Vavra began the 2024 campaign with Norfolk, hitting .269 with two home runs and 19 RBI across 31 games. On July 30, 2024, the Orioles selected Vavra's contract, adding him to their active roster. He was designated for assignment without appearing in the majors for Baltimore on August 21.

===Seattle Mariners===
On August 23, 2024, Vavra was claimed off waivers by the Seattle Mariners. In three games for the Triple–A Tacoma Rainiers, he went 2–for–11 (.182) with two RBI. Vavra was designated for assignment by Seattle on August 31. He cleared waivers and elected free agency on September 5.

===Baltimore Orioles (second stint)===
On September 7, 2024, Vavra signed a minor league contract with the Baltimore Orioles organization. He spent the remainder of the year with the Triple-A Norfolk Tides. Vavra elected free agency following the season on November 4.

On February 5, 2025, Vavra re-signed with the Orioles organization on a new minor league contract. In 22 appearances for Triple-A Norfolk, he batted .317/.388/.450 with one home run, seven RBI, and three stolen bases. On May 24, the Orioles selected Vavra's contract, adding him to their active roster. He did not appear for Baltimore, and was designated for assignment the following day. Vavra cleared waivers and was sent outright to Norfolk on May 28. On August 1, the Orioles added Vavra back to their active roster. He appeared in one game, going 0-1 and playing two innings at second base without fielding a ball and was designated for assignment on August 3. Vavra cleared waivers and was sent outright to Triple-A Norfolk on August 5. He elected free agency on September 29.

===Piratas de Campeche===
On April 14, 2026, Vavra signed with the Piratas de Campeche of the Mexican League. Vavra made five appearances for the Piratas, batting .368/.500/.421 with three RBI.

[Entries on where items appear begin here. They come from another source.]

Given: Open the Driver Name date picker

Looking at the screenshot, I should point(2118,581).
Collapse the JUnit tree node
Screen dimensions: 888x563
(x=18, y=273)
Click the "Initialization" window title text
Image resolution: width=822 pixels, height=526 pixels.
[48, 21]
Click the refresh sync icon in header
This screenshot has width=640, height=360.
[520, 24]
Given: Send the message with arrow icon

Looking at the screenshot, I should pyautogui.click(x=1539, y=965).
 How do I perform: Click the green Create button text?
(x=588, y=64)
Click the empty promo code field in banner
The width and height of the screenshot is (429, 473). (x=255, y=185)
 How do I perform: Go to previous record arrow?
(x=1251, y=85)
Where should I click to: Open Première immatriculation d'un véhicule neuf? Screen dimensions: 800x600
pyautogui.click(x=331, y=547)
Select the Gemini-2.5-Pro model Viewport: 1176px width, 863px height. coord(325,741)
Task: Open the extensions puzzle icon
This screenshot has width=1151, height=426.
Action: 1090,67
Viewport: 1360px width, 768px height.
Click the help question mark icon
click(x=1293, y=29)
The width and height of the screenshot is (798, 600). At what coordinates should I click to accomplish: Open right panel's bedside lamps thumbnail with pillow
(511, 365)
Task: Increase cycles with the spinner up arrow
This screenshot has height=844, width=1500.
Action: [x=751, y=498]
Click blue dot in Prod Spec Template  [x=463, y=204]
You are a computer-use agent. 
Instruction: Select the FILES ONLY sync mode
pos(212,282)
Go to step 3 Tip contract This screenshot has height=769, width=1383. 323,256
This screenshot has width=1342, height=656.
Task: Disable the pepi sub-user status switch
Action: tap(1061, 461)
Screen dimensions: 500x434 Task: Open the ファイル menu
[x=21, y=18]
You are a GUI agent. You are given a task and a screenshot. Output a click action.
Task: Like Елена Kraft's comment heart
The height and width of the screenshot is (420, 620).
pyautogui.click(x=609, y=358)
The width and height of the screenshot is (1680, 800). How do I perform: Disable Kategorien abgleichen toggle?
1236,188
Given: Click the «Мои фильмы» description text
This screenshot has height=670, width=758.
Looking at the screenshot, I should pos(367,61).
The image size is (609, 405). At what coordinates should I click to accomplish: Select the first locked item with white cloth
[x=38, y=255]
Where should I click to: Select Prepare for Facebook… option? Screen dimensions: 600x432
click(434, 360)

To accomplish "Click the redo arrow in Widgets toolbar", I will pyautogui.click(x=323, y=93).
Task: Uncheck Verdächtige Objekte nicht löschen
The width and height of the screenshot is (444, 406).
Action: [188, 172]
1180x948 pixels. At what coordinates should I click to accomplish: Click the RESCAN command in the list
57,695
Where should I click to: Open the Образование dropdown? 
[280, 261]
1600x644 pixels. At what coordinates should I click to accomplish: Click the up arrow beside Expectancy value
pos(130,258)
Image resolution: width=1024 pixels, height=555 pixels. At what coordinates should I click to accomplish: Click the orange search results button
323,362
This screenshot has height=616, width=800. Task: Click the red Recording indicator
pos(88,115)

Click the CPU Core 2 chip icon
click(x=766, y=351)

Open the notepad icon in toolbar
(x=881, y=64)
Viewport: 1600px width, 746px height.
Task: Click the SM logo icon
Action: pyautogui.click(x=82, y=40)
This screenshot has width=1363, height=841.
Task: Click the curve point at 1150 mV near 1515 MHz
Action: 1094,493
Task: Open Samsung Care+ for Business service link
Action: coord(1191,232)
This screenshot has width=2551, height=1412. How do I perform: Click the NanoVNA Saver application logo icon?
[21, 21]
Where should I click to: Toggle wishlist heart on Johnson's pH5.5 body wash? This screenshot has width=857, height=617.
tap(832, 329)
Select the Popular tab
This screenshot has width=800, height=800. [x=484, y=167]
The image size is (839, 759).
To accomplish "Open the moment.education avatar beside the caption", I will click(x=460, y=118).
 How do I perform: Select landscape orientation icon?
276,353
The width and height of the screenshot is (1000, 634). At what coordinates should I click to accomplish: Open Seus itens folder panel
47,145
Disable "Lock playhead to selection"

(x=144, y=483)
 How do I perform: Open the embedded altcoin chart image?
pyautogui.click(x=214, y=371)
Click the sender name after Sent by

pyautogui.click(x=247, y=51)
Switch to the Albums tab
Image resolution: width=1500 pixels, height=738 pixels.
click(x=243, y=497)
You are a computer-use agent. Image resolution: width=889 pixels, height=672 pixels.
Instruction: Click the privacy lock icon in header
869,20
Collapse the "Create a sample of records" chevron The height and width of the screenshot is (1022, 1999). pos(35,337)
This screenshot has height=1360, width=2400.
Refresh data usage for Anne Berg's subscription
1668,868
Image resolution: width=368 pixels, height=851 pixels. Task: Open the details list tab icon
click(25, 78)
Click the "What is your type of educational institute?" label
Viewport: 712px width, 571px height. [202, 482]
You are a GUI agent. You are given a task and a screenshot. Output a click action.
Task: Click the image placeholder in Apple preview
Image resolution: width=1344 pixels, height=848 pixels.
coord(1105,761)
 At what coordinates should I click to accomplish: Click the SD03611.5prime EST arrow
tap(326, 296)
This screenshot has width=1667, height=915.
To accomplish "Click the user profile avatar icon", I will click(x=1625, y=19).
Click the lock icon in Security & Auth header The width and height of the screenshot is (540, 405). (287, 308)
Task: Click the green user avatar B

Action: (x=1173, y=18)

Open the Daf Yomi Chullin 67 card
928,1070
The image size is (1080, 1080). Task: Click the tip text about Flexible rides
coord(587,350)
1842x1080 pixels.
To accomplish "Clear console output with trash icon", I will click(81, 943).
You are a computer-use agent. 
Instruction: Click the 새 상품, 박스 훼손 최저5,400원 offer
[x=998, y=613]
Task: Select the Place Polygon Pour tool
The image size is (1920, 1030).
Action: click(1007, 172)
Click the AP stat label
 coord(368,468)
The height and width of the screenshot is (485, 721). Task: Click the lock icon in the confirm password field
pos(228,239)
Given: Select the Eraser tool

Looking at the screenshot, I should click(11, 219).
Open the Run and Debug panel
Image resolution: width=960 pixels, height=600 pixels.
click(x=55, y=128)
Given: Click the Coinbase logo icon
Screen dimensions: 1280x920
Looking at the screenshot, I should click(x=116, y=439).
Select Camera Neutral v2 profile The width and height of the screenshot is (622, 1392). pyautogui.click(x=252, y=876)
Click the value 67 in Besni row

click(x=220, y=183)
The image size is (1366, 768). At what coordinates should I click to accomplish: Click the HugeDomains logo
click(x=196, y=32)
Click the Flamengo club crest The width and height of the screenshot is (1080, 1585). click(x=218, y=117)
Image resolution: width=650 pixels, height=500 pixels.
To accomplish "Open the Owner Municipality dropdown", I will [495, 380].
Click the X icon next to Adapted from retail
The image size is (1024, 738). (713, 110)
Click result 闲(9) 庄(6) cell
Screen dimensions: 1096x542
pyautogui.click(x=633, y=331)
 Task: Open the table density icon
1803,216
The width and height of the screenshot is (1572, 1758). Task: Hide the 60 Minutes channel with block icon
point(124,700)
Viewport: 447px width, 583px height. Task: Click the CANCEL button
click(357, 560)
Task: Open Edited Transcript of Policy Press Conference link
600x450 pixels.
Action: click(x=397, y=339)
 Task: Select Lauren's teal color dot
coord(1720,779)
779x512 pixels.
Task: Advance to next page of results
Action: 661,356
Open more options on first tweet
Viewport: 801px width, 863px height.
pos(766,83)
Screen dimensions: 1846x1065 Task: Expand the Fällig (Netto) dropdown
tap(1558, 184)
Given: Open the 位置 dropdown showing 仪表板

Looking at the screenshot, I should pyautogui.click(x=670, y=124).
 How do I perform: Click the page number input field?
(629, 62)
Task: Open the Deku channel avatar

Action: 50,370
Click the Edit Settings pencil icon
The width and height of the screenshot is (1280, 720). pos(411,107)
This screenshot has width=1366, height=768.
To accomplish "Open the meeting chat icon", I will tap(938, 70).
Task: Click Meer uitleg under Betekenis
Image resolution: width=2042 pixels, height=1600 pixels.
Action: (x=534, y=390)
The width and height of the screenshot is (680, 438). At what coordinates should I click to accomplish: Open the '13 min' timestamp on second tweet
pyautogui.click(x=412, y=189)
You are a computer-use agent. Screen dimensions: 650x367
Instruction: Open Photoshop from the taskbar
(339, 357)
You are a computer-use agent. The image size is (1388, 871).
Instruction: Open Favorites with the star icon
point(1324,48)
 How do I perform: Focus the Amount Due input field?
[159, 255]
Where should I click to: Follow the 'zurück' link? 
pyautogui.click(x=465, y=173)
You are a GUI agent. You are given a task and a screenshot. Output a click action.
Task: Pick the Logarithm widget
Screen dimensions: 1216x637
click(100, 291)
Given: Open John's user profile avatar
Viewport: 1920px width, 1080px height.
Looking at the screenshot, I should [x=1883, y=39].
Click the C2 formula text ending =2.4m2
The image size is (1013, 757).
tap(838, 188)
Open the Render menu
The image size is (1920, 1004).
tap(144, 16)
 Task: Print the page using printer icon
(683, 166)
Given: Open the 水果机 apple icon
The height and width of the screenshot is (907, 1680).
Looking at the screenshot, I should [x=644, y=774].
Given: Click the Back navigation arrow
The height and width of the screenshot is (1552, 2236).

===Colorado Rockies (second stint)===
On April 28, 2026, Vavra signed a minor league contract with the Colorado Rockies.

==International career==
Vavra played for the Czech Republic national baseball team at the 2026 World Baseball Classic. He is of Czech descent through his great-grandfather.

==Personal life==
Vavra's father, Joe Vavra, is a professional baseball coach. Vavra and his wife, Carlie, had their first child, a daughter, in August 2022.